- **GOAL OF THE EXERCISE**
Please copy every record exactly as it is written.

Start of Block

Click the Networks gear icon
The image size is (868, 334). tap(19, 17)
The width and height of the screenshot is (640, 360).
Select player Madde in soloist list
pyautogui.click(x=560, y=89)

End of Block

- **EXERCISE RESULT**
Click the Networks gear icon
The image size is (868, 334). tap(19, 17)
The width and height of the screenshot is (640, 360).
Select player Madde in soloist list
pyautogui.click(x=560, y=89)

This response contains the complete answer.